With more than 175 confirmed cases of the novel coronavirus in the U.S. and a great many more expected in coming weeks and months, health-care workers across the country are preparing for a storm. But even that preparation is a challenge: Hospitals are already dealing with a worldwide shortage of personal protective equipment — including N95 masks. Unlike flimsy surgical masks, which are designed to protect people from the wearer, N95s are respirators that, when used properly, can filter out 95 percent of airborne particles that can carry a virus like SARS-CoV-2, which causes COVID-19. Doctors and nurses rely on N95s to prevent viruses from spreading inside hospitals, but the past two months have seen a massive disruption in supply chains and an unprecedented consumer run on the masks.

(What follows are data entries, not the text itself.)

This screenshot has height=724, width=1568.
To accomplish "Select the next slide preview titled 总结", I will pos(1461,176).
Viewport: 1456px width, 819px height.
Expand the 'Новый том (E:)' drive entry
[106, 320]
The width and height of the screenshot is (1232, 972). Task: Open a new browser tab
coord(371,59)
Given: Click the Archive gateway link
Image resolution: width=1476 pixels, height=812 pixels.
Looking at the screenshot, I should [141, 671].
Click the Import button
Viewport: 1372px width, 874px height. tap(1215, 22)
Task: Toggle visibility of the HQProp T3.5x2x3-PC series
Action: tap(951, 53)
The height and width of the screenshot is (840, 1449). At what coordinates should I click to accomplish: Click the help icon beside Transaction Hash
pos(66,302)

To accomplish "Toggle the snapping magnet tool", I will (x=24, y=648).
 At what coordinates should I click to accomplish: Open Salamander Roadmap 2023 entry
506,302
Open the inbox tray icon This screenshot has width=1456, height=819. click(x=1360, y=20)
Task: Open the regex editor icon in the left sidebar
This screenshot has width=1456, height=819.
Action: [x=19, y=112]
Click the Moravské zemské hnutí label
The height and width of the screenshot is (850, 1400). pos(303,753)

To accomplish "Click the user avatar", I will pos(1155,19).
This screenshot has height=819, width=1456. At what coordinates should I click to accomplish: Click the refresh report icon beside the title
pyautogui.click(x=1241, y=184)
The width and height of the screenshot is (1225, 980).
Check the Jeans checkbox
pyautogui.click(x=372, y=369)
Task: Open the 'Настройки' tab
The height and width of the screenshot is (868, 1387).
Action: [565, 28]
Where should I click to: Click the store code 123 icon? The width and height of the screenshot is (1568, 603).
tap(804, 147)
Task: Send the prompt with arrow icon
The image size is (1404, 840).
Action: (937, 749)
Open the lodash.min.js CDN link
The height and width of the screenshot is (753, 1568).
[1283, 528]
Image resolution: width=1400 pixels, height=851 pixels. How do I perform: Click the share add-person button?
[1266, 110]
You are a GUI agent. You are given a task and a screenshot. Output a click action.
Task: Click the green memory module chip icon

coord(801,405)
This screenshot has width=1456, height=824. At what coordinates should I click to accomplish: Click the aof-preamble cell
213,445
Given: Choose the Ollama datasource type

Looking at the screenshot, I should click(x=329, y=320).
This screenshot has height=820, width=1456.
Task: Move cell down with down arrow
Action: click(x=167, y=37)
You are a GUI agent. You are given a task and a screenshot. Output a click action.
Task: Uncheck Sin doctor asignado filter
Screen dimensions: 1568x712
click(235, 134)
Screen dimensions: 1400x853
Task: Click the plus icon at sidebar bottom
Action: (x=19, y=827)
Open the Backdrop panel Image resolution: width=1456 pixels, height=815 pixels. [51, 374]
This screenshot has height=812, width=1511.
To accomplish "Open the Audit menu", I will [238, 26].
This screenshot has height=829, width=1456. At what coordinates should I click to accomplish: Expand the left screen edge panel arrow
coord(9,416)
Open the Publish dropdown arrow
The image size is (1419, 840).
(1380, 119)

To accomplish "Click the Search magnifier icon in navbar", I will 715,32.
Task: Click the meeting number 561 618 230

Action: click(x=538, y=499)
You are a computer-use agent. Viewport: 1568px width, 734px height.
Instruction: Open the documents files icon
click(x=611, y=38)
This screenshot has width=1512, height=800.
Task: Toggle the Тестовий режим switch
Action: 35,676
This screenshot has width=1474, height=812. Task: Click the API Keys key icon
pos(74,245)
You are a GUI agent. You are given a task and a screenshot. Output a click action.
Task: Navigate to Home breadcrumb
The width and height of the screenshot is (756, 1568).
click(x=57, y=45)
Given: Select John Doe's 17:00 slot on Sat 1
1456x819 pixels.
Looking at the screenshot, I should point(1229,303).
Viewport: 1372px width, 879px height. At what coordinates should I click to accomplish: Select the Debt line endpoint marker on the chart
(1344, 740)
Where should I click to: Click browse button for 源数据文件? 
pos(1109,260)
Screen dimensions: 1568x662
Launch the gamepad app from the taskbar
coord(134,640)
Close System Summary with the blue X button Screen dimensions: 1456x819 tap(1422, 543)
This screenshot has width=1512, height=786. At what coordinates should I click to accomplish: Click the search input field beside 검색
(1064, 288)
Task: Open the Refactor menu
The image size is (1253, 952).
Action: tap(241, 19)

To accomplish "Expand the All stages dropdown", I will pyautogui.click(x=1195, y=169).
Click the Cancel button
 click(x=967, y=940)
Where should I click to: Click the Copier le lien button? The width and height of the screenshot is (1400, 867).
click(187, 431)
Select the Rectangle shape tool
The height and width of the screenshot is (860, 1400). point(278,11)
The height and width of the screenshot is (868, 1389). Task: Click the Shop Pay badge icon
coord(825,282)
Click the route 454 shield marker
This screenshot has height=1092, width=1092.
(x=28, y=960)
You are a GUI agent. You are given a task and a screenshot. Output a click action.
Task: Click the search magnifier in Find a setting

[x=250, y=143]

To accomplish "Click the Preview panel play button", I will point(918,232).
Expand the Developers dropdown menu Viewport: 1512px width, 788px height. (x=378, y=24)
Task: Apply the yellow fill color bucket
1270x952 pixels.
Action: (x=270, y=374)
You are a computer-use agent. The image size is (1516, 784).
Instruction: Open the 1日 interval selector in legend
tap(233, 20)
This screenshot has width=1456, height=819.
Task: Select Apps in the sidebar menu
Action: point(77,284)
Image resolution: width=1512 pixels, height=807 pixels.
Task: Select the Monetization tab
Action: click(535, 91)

Now, many suppliers are telling hospitals that deliveries of the masks cannot be guaranteed in the coming months.
“Obviously, there are extreme levels of anxiety driven by mass panic,” said Michael Einhorn, president of Dealmed, a Brooklyn-based medical supply manufacturer and distributor. “It’s not just about the virus spreading — the hub of manufacturing for these nonwoven, gauzy products is the area around Wuhan.”
Before the outbreak, China produced about half of the world’s sanitary masks (7 billion a year) and 90 percent of the surgical masks in the United States. With Hubei province ravaged by coronavirus, manufacturers in the United States, Japan, and Europe are scrambling to meet the global demand.
Dealmed is one of the few distributors in New York that still has a limited supply of N95 masks, thanks to a strict need-based allocation policy the company implemented in early January. As a result, Einhorn is now fielding calls from hospital administrators jockeying for supplies. Last Friday alone, Einhorn spoke with executives from three different New York City–area hospitals — including two hospital presidents — lobbying him for a greater share of Dealmed’s supply. Mask scavengers drove Dealmed’s call volume up 400 percent last week, Einhorn estimated. It is up to Einhorn to decide what to do with the supplies he has left. “We take that decision very seriously,” he said. “What’s more important, dialysis centers or a hospital? These are real moral questions.”
Dynarex, a protective-equipment manufacturer based in Orangeburg, New York, is also being inundated by hundreds of calls and emails. It’s not just local health-care providers who are trying to stock up; many of the requests are coming from hospitals and employers in China desperate for supplies, as well as multinational corporations looking for masks, gowns, and gloves. “I’ve had emails and phone calls from Apple, from Facebook, from big companies that are trying to find new channels,” said Bill Roberts, Dynarex’s VP of global sales.
Supply-chain disruption isn’t the only factor depleting reserves. In New York, worried shoppers have picked over shelves at neighborhood pharmacies, Duane Reades, and Home Depots. Nearly every store has been sold out since early February. Amazon and Walmart are also largely sold out.
Experts generally agree that N95 masks have little value in the community. The mask’s effectiveness depends on fit, environmental conditions like airflow, and the way someone handles it. Without proper training, the average person may not benefit at all.
“Seriously people - STOP BUYING MASKS!” the surgeon general tweeted over the weekend. “They are NOT effective in preventing general public from catching coronavirus, but if healthcare providers can’t get them to care for sick patients, it puts them and our communities at risk!”
The anxiety at health-care facilities may be underreported because hospitals don’t want to scare potential patients. “We still want people to come to the hospital when they’re sick,” said Saskia Popescu, a senior infection-prevention epidemiologist for a hospital system in Phoenix. “But it’s something that we’re all dealing with. There is a shortage. There are efforts to be smart and good stewards with our resources.”
In China, electronics manufacturer Foxconn, which makes the Apple iPhone, started making masks at a factory last month, as did several carmakers that have converted production lines with the hopes of manufacturing 5 million masks per day. The Trump administration has contracted 3M to produce 30 million masks in the United States, a fraction of the 300 million masks that Health and Human Services Secretary Alex Azar told lawmakers the U.S. needed to stockpile. Reuters recently reported that the administration is considering invoking special powers to rapidly expand manufacturing.
Officials in New York City and State are adamant that hospitals are prepared for a pandemic. The state has supplies stockpiled in three anonymous warehouses, according to the New York Times. Past outbreaks, such as SARS, MERS, and H1N1, inspired runs on medical supplies. When news broke of a novel coronavirus, Dynarex, the manufacturer in Orangeburg, sold off a reserve of N95s left over from the H1N1 scare in 2009 within a week. Now, Dynarex’s supply of surgical masks, gowns, gloves, and hand sanitizer is depleting.
“I’ve been through several of these cycles,” said Einhorn. “None of them compare at all to the coronavirus. This one is the big kahuna.”